Ici, pas d’e­sprits malé­fiques ou de mai­son han­tée. Le fan­tôme s’ap­pelle Ray­mond, est paysan et demande sim­ple­ment à pou­voir con­tin­uer à vivre dans sa mai­son famil­iale. Mais lorsqu’une famille de citadins s’in­stalle dans la ferme qu’il occupe clan­des­tine­ment depuis trente-cinq ans, il décide de se cacher au fond du puits, his­toire de vivre une colo­ca­tion sans encom­bres… Et quand les enfants voient mys­térieuse­ment réap­pa­raître des objets tombés au fond du puits, Ray­mond devient tout à coup un fan­tôme bien­veil­lant et un invis­i­ble com­pagnon de jeu. Tout le film est cen­tré sur un jeu de regards entre Ray­mond qui voit tout et la famille qui ne voit rien. Si Ray­mond est un être humain, il répond tout à fait aux critères du fan­tôme : muet, invis­i­ble pour la société et surtout inca­pable de quit­ter le toit qui l’a tou­jours abrité. L’œil hagard, les joues creuses, Ray­mond s’ap­plique à ne jamais se com­porter comme un être rationnel. Il est une sorte d’« enfant sauvage » sans aucune maîtrise des codes qui régis­sent la vie en société.
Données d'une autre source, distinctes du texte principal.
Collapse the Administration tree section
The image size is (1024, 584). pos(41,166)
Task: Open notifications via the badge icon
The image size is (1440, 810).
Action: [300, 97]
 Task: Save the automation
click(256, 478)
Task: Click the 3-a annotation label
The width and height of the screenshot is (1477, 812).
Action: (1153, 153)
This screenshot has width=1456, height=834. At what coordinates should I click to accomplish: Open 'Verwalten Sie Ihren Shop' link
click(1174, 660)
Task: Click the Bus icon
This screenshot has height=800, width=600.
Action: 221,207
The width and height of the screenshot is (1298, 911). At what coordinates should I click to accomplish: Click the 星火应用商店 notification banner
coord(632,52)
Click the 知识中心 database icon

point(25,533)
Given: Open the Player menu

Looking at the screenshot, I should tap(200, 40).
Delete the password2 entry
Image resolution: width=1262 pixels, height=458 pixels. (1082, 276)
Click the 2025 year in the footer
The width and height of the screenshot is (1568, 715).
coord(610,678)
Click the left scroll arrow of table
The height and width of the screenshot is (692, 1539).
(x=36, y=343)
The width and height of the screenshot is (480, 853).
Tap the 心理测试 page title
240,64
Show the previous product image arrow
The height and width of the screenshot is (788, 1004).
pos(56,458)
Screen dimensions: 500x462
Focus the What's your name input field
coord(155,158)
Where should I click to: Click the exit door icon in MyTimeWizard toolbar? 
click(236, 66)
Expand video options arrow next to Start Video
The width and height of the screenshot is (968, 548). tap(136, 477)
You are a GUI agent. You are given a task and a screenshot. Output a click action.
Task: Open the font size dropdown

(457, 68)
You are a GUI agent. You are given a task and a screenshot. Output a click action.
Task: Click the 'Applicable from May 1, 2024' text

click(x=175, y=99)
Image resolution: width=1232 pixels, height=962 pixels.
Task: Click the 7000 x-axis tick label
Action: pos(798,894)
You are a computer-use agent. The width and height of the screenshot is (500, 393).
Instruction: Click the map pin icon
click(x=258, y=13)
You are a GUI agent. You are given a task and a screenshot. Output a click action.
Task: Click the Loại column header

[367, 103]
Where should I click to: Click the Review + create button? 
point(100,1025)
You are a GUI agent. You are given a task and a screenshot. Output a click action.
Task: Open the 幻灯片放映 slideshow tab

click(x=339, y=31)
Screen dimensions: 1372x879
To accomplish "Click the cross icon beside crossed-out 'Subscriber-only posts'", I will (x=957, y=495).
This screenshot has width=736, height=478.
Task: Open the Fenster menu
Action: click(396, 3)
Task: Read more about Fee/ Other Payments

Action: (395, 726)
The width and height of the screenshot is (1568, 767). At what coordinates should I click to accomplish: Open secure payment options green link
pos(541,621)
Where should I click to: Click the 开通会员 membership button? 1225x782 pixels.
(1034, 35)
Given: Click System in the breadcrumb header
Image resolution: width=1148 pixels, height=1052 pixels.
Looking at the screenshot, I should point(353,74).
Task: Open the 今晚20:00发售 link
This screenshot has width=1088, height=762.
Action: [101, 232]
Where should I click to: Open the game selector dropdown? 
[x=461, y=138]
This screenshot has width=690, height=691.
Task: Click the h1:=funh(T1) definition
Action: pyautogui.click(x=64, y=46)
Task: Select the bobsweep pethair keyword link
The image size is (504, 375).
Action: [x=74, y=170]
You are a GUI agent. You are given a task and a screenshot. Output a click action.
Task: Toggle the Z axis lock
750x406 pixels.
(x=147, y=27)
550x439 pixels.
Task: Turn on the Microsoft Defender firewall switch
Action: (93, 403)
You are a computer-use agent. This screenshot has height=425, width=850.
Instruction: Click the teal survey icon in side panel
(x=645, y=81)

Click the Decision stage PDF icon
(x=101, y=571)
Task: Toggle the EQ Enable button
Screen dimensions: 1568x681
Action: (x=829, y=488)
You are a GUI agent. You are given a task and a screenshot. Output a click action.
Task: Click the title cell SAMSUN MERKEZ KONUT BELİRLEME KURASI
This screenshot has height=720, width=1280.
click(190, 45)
Mais à mesure qu’il observe les intrus qui occu­pent son domaine, le fan­tôme cherche à se faire remar­quer, à laiss­er des indices sur sa présence afin de par­ticiper lui aus­si à la vie en com­mu­nauté. Alors qu’au départ le jeu de cache-cache est une néces­sité pour Ray­mond, il devient petit à petit un moyen de sig­naler son exis­tence. Les enfants et le chien devi­en­nent alors les liens qui le rat­tachent à la réal­ité. Les enfants entre­ti­en­nent une rela­tion de jeu avec lui en lançant chaus­sures, télé­phone portable et clefs au fond du puits pour que le fan­tôme, chaque nuit, vienne rap­porter ces objets dans leur mai­son. Et Ray­mond assume son rôle de per­son­nage irra­tionnel en faisant réap­pa­raître ces biens dans les endroits les plus incon­grus comme la peluche qu’il place dans les bran­chages d’un arbre ou la pipe qu’il dépose au fond d’un vase. Quant au chien, il représente un dan­gereux enne­mi, à deux doigts de le dénon­cer à chaque aboiement. Les par­ents sont exclus du monde de Ray­mond, ils ne sont pour lui que des appari­tions. On ne sait plus alors vrai­ment qui est le fan­tôme de l’autre…

C’est juste­ment cette ambiguïté qui est latente tout au long du film. Qui de Ray­mond ou de la famille a le plus de légitim­ité pour rester dans la mai­son ? Yves Cau­mon met en avant la crise des cam­pagnes et l’at­tache­ment à la terre. Bien que la famille ait acheté la mai­son, elle vio­le des tra­di­tions, une cul­ture. À voir ces citadins pein­dre dans un vio­let cri­ard les volets de la vieille ferme ou imiter approx­i­ma­tive­ment le chant du coq chaque matin, on a le sen­ti­ment qu’ils ne sont pas à leur place. Alors qu’au début du film on perçoit Ray­mond comme un excen­trique violant l’in­tim­ité des nou­veaux habi­tants, on finit par se ranger de son côté. Il a beau être un fan­tôme, sa présence n’est ignorée de per­son­ne. À com­mencer par la fac­trice qui explique à Car­o­line qu’elle voit Ray­mond quand elle ferme les yeux… Ni vrai­ment humain, ni vrai­ment spec­tre, Ray­mond est un être hybride qui essaie seule­ment de trou­ver sa place dans un monde. L’in­ter­pré­ta­tion de Bernard Blan­can dans le rôle de Ray­mond est remar­quable. Il incar­ne l’in­tru­sion d’un temps révolu dans le monde mod­erne, du silence dans un monde sat­uré de bruits. Et, para­doxale­ment, si Ray­mond est un per­son­nage muet, c’est surtout grâce au son que sa présence est sig­nalée. Yves Cau­mon utilise sub­tile­ment les bruits de la cam­pagne et de la nuit, les craque­ments du planch­er et les soupirs du fan­tôme pour jus­ti­fi­er son exis­tence aux yeux de Car­o­line et Frédéric. La moitié du film étant sans dia­logues, le son est au pre­mier plan. On a alors presque envie de fer­mer les yeux pour imag­in­er, nous aus­si, que Ray­mond est un véri­ta­ble fan­tôme.